I'm currently working on a simple way to implement a intrusive tree structure in C#. As I'm mainly a C++ programmer, I immediatly wanted to use CRTP. Here is my code:
public class TreeNode<T> where T : TreeNode<T>
{
public void AddChild(T a_node)
{
a_node.SetParent((T)this); // This is the part I hate
}
void SetParent(T a_parent)
{
m_parent = a_parent;
}
T m_parent;
}
This works but... I can't understand why I have to cast when calling a_node.SetParent((T)this), as I'm using generic type restriction... C# cast has a cost, and I'd like not to spread this cast in each intrusive collection implementation...

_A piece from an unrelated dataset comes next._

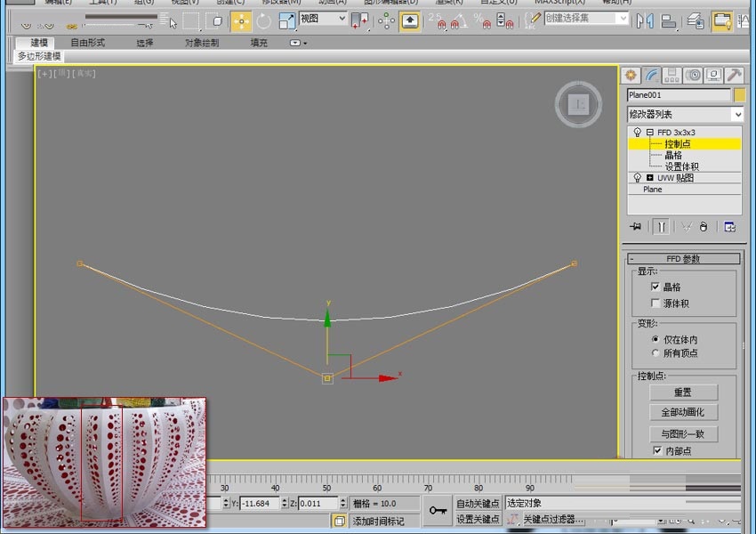This screenshot has width=756, height=534.
Task: Select the Scale tool icon
Action: pyautogui.click(x=286, y=21)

this is at least of type TreeNode. It could be derived or it could be exactly TreeNode. SetParent expects a T. But T can be a different type than this is of. We know that this and T both derive from TreeNode but they can be different types.
Example:
class A : TreeNode<A> { }
new TreeNode<A>() //'this' is of type 'TreeNode<A>' but required is type 'A'
Nobody guaranteed that T
and the type of this
are the same. They can even be unrelated subclasses of TreeNode
.
You expect T
to be used in the curiously recurring template pattern, but generic constraints can't express that.
A stupid implementation could be defined as StupidNode:TreeNode<OtherNode>
.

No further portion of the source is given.